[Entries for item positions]
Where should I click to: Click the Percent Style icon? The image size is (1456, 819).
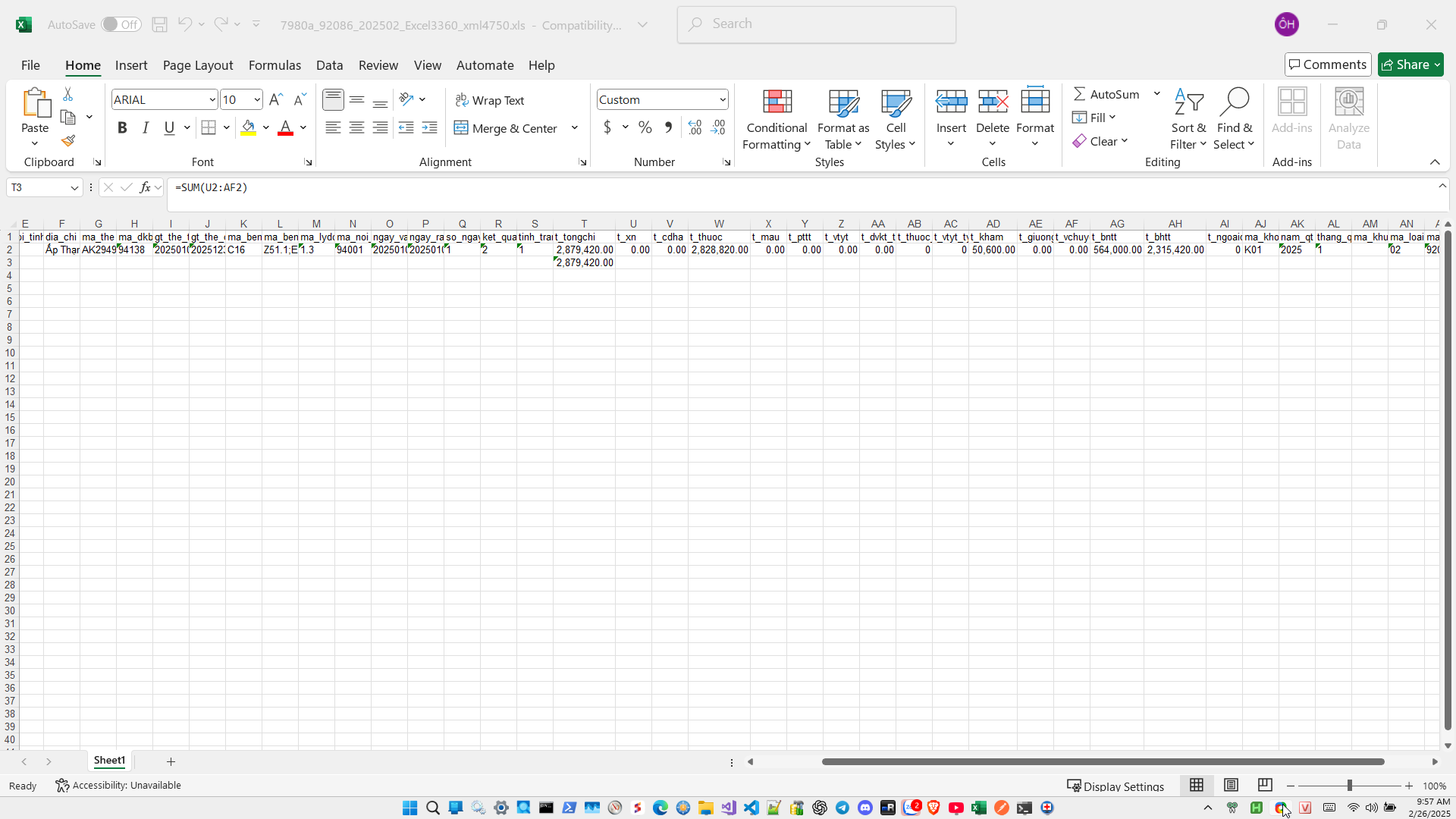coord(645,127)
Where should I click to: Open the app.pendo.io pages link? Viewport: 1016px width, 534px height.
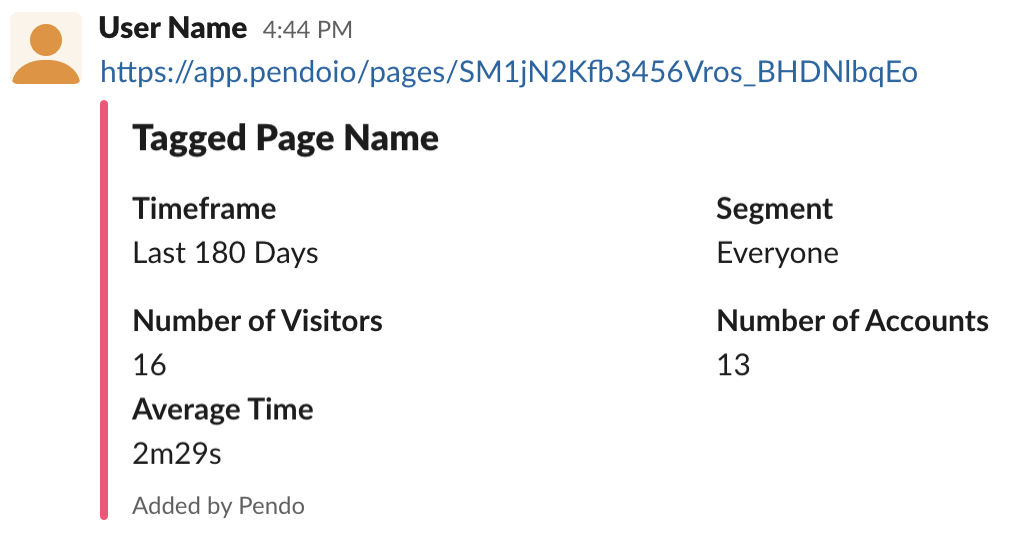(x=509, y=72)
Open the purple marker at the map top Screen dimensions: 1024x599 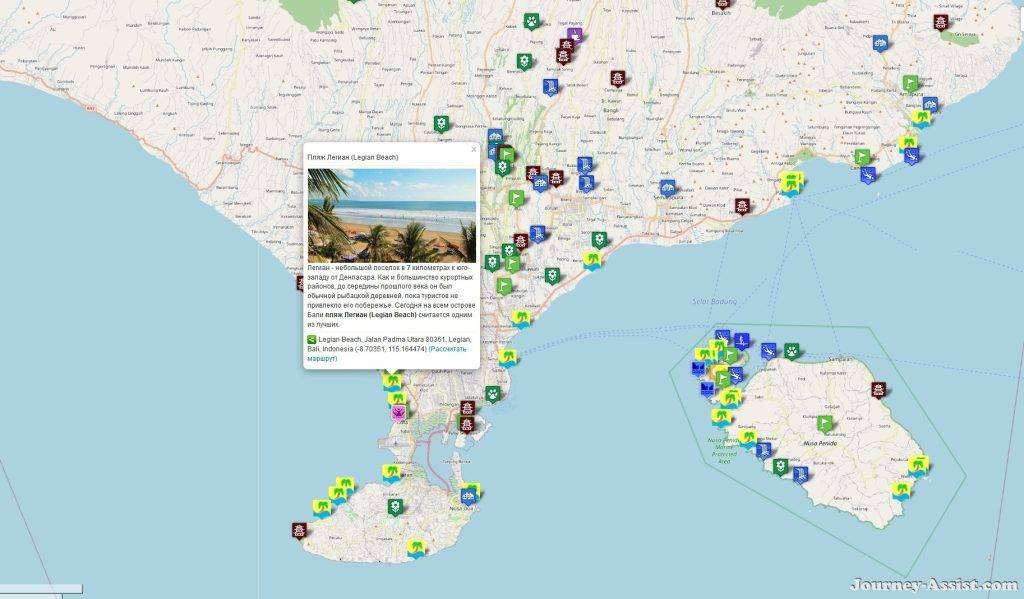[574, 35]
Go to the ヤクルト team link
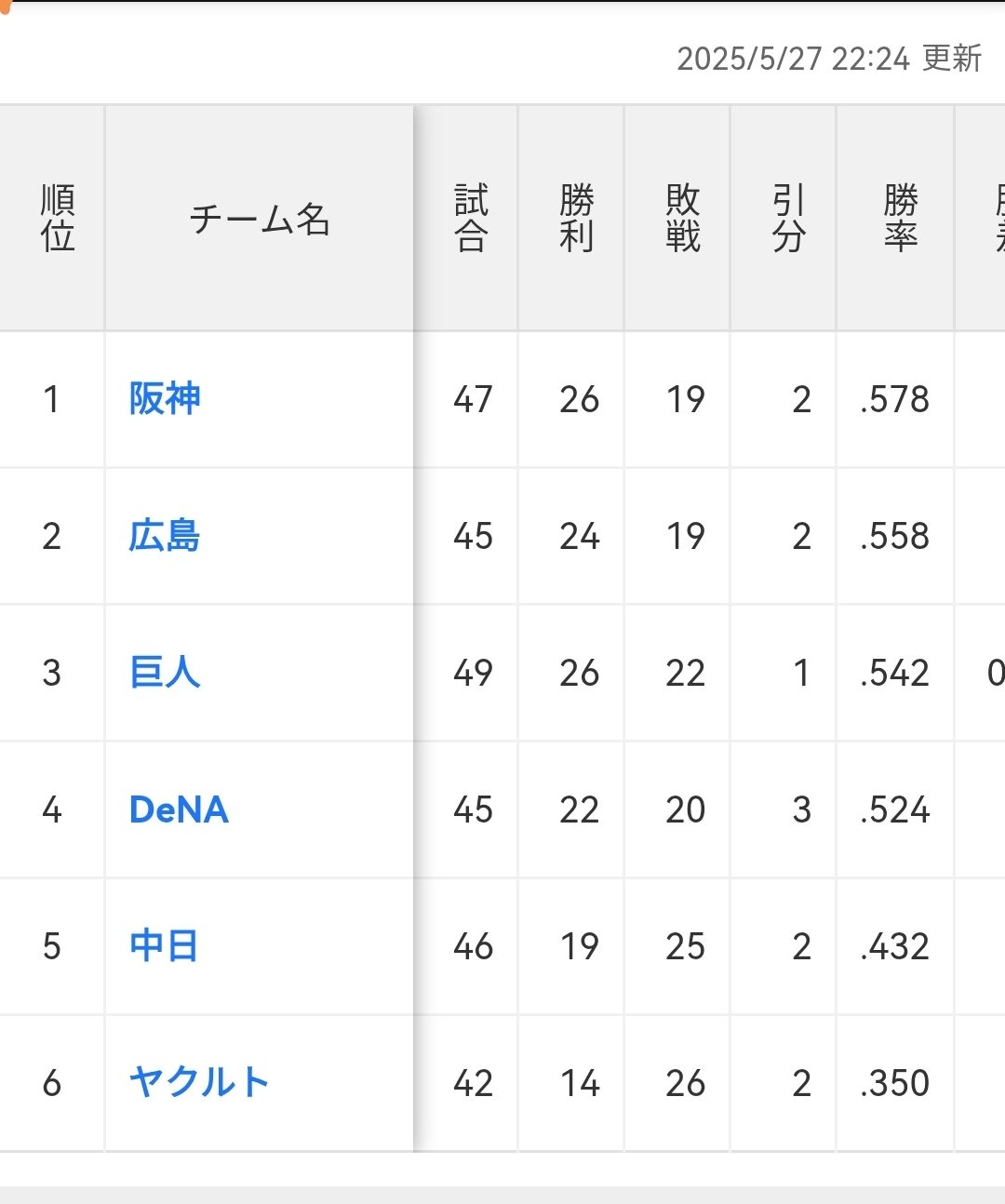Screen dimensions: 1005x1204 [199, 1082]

### Work required:
Beginning with the first line of the data and stopping after the line that has "(x=509, y=72)", write out each line again, requests included, with every coordinate in the answers raised by 12. Leave the pictures out of your answer.

### Solution to this task:
Where should I click to: Click the Percent Style icon? The image size is (1456, 819).
coord(657,139)
Where should I click to: Open the app.pendo.io pages link? Viewport: 1016px width, 534px height.
(x=521, y=84)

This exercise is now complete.